Task -
Copy the items from the line containing "This screenshot has width=1026, height=600." through the line containing "Looking at the screenshot, I should [x=54, y=349].", keeping every line exactly as it is.

Stored records -
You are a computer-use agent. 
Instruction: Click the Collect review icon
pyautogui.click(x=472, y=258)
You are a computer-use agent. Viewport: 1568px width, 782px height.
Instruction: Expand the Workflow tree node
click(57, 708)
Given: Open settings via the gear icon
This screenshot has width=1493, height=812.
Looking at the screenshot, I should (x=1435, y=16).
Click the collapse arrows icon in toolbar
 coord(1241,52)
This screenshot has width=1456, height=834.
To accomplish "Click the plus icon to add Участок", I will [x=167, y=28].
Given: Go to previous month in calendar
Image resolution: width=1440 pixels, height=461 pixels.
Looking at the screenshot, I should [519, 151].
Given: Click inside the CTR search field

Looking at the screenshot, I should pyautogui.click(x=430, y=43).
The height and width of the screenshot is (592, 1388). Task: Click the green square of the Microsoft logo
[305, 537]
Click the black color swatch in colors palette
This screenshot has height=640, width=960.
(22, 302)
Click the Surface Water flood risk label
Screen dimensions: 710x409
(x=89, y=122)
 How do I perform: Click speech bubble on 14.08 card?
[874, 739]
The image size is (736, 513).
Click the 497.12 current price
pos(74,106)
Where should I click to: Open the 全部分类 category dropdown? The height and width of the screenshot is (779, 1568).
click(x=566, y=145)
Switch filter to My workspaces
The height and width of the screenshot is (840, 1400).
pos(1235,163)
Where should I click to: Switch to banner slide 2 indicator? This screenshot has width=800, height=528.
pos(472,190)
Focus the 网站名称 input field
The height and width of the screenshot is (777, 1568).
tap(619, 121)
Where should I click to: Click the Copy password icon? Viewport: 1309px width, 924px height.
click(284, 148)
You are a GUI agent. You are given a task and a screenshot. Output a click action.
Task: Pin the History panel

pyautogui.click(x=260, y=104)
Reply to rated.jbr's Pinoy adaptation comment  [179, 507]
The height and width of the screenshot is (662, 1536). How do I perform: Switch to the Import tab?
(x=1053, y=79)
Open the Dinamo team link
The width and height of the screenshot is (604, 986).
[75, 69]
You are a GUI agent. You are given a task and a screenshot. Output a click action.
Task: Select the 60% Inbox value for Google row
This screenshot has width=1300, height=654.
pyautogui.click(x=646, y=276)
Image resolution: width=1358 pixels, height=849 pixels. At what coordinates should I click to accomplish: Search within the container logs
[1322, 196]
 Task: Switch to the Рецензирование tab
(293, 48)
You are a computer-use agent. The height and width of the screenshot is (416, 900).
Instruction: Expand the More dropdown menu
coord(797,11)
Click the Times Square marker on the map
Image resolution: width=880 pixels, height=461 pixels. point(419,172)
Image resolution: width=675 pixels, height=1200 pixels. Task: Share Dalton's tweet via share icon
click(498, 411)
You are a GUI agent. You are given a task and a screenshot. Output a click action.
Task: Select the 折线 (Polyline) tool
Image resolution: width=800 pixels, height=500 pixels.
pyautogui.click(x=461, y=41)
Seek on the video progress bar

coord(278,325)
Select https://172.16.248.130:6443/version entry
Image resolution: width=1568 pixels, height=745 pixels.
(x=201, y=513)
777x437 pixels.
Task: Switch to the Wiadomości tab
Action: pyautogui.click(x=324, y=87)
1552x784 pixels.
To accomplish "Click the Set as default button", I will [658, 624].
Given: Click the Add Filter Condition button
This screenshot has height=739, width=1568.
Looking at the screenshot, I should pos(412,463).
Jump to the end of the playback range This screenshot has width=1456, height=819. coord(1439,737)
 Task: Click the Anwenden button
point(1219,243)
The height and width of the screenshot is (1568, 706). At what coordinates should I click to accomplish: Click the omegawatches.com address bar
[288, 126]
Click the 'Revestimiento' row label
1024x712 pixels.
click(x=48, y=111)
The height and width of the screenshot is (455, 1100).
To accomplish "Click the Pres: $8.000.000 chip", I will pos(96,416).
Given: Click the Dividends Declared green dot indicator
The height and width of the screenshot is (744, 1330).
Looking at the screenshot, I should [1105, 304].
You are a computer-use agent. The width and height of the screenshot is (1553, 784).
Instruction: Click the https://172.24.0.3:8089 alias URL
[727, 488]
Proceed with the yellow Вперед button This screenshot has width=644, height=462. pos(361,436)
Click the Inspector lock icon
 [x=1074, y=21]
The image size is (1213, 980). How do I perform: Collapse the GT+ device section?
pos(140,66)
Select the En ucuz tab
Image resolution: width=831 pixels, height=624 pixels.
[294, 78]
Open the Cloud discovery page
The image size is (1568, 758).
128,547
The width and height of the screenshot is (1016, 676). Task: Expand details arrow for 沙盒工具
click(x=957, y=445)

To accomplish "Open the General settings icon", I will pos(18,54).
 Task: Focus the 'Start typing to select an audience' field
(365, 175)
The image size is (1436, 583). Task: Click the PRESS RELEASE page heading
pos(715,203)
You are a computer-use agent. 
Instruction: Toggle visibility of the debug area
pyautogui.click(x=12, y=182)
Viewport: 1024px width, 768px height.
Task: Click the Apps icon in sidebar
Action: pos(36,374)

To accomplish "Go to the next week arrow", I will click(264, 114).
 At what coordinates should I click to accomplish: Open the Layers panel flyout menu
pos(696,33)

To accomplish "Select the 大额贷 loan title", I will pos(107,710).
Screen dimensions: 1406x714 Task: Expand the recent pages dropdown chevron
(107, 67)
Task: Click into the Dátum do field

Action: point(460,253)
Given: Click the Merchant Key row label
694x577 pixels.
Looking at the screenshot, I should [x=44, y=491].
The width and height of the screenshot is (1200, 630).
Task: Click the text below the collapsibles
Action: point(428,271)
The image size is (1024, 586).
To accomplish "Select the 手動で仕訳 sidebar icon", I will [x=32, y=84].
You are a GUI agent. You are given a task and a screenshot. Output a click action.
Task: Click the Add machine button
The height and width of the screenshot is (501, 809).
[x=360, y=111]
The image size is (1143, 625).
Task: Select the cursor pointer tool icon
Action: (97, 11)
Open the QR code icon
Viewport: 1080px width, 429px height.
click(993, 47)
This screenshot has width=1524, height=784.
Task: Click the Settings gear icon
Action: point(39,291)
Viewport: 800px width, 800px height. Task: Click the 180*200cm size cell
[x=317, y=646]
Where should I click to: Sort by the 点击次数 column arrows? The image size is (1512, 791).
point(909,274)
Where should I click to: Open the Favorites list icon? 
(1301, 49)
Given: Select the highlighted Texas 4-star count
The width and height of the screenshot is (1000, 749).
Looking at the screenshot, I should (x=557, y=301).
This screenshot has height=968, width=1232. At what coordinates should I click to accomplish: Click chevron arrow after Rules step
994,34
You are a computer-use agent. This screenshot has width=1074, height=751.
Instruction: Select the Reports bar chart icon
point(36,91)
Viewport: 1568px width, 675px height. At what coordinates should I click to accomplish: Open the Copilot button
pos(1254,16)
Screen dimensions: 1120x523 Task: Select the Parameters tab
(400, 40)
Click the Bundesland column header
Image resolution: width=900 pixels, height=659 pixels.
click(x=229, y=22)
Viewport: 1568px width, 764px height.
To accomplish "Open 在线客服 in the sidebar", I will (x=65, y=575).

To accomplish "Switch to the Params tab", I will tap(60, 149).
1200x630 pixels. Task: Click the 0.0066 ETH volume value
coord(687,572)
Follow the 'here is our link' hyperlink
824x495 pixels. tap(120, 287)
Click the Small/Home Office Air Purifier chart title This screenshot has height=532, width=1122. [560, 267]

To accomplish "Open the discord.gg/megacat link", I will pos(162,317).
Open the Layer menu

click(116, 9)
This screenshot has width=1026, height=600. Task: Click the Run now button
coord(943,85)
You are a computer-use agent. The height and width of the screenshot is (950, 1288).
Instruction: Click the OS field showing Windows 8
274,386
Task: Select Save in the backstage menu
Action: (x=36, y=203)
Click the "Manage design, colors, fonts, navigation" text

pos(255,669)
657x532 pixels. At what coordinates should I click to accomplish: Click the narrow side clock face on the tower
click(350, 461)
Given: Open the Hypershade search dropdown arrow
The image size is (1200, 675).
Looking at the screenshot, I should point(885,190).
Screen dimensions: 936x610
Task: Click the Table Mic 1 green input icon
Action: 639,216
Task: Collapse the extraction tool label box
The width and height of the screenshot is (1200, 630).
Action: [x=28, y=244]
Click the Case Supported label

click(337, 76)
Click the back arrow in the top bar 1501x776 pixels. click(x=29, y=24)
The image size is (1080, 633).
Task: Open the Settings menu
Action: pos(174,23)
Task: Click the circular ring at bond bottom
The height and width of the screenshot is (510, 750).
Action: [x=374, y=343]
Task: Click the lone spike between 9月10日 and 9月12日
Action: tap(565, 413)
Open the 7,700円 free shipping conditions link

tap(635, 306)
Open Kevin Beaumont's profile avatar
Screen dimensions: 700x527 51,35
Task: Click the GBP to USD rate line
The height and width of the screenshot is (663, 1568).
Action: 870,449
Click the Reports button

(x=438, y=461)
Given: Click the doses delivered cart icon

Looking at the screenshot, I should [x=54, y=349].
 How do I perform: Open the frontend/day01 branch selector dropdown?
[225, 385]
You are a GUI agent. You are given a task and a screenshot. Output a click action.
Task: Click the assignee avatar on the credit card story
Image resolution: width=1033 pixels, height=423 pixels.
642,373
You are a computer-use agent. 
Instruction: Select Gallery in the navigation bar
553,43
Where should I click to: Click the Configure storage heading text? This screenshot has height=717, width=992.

Correct answer -
This screenshot has width=1026, height=600. Task: Click the Run now button
coord(943,85)
You are a computer-use agent. The height and width of the screenshot is (950, 1288).
Instruction: Click the OS field showing Windows 8
274,386
Task: Select Save in the backstage menu
Action: (x=36, y=203)
Click the "Manage design, colors, fonts, navigation" text

pos(255,669)
657x532 pixels. At what coordinates should I click to accomplish: Click the narrow side clock face on the tower
click(350, 461)
Given: Open the Hypershade search dropdown arrow
The image size is (1200, 675).
Looking at the screenshot, I should point(885,190).
Screen dimensions: 936x610
Task: Click the Table Mic 1 green input icon
Action: 639,216
Task: Collapse the extraction tool label box
The width and height of the screenshot is (1200, 630).
Action: [x=28, y=244]
Click the Case Supported label

click(337, 76)
Click the back arrow in the top bar 1501x776 pixels. click(x=29, y=24)
The image size is (1080, 633).
Task: Open the Settings menu
Action: pos(174,23)
Task: Click the circular ring at bond bottom
The height and width of the screenshot is (510, 750).
Action: [x=374, y=343]
Task: Click the lone spike between 9月10日 and 9月12日
Action: tap(565, 413)
Open the 7,700円 free shipping conditions link

tap(635, 306)
Open Kevin Beaumont's profile avatar
Screen dimensions: 700x527 51,35
Task: Click the GBP to USD rate line
The height and width of the screenshot is (663, 1568).
Action: 870,449
Click the Reports button

(x=438, y=461)
Given: Click the doses delivered cart icon

Looking at the screenshot, I should [x=54, y=349].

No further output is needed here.